The agency activates underutilised spaces such as main streets, shopping centres and open areas. A group of artists was selected and asked to come and add some interest to the walls of the old bingo hall that was to house the food stalls, live music and shops. This aspect of the project was curated by Dean Sunshine.

 
The project was titled Fresh Hood, a play on words changing fresh food to cool suburb with one letter. When I was told that Cam Scale and I would be collaborating on a piece on the same wall as Dvate and Sabath I knew that we needed to do something nice. Dvate and Sabath have both been painting for years but it is in recent times that they have been doing some particularly sharp, detailed and very impressive photorealistic murals on a large scale.
We divided the wall in half and Dvate and Sab let me know what colours they were using and a rough idea of what they were thinking of painting.
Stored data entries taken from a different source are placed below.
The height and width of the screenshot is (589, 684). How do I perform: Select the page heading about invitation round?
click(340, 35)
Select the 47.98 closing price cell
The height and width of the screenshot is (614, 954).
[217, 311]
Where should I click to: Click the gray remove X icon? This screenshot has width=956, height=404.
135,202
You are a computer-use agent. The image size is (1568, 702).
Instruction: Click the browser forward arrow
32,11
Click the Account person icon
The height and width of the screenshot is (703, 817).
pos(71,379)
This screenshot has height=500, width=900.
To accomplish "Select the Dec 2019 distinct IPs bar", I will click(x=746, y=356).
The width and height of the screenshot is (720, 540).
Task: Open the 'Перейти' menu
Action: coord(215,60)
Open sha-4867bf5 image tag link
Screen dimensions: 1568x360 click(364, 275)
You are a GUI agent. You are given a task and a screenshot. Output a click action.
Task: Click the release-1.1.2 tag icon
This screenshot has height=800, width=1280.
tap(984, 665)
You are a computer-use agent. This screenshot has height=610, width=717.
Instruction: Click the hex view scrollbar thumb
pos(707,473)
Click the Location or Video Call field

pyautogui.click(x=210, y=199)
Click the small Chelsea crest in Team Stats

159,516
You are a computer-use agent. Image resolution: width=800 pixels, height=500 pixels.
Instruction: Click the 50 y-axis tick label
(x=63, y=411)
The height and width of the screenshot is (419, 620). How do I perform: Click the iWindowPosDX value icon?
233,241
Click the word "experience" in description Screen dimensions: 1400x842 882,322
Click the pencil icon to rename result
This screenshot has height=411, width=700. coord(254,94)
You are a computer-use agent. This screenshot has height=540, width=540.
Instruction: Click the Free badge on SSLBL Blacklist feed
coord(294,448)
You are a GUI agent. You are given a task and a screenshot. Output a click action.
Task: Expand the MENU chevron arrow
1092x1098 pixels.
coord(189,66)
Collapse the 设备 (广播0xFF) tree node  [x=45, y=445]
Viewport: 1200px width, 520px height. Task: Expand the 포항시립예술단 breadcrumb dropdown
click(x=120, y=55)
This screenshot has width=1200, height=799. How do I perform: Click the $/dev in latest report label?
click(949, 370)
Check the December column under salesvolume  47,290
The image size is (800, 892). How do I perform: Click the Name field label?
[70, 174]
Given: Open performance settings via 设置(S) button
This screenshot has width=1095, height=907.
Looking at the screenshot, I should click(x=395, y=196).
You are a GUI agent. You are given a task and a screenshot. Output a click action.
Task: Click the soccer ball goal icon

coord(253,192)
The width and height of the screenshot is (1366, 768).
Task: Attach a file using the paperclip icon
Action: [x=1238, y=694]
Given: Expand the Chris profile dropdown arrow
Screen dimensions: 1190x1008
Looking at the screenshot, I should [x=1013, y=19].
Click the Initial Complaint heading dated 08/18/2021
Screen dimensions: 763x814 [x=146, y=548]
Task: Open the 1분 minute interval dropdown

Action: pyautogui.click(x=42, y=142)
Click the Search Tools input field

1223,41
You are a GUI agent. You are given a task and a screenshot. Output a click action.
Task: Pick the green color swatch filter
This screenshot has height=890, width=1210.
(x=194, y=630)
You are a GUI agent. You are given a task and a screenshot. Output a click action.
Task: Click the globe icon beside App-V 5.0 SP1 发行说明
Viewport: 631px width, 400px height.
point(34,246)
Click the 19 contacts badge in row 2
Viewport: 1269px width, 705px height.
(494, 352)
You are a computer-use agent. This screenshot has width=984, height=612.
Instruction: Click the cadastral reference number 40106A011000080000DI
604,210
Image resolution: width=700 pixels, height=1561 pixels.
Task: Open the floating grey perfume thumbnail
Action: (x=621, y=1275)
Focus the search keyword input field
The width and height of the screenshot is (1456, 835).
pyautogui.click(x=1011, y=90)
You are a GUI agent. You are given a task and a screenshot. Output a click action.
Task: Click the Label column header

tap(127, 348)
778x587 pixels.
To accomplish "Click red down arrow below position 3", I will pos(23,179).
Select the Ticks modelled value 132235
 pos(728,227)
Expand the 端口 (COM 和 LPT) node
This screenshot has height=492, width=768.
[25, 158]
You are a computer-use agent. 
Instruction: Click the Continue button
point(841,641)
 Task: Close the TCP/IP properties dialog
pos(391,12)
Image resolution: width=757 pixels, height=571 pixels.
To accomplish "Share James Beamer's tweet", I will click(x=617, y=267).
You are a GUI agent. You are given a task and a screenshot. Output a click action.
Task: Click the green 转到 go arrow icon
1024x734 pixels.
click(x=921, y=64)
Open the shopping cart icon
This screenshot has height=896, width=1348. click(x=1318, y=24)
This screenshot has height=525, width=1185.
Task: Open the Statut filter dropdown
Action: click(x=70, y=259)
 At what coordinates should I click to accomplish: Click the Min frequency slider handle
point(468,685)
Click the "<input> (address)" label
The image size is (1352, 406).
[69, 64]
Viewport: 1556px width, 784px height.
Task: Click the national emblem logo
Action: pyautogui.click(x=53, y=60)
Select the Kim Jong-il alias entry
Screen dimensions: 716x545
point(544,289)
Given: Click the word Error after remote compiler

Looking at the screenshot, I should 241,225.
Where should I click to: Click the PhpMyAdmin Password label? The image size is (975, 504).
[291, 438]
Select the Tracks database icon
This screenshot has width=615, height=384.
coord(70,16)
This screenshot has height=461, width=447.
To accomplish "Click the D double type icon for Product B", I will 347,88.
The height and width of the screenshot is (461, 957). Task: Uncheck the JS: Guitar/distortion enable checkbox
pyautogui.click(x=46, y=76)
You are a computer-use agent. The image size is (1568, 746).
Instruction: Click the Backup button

This helped us choose colours that would work well together. We decided to leave quite a bit of negative space so as to avoid crowding their work.

Cam had an exhibition of his portrait work on canvas coming up, so I suggested that we use this opportunity to paint something that related to the work in his show. His show consisted of portraits of graffiti artists, street artists, art collectors, graffiti cleaners and the like. The paintings depicting the graffiti/street artists all had part of the artist’s face obscured and some artwork done by the artists’ hand. Their faces were partially hiddento highlight the fact that most of these people are known for their art, their personal image is often unknown.

We started painting early June 14th. Conrad is good to paint with; a hard worker who understands what needs to be done and gets to it. We both worked simultaneously on sections of the wall stopping occasionally to discuss the progress.

Cam liked this idea and decided that since I was to be painting the piece with him, he may as well do a portrait of me. I found this idea amusing and somewhat narcissistic but I can be both of those things at times, so why not? It’s not often that your likeness gets captured by the hand of an artist and he had done a portrait of me for the show so we knew what needed to be done.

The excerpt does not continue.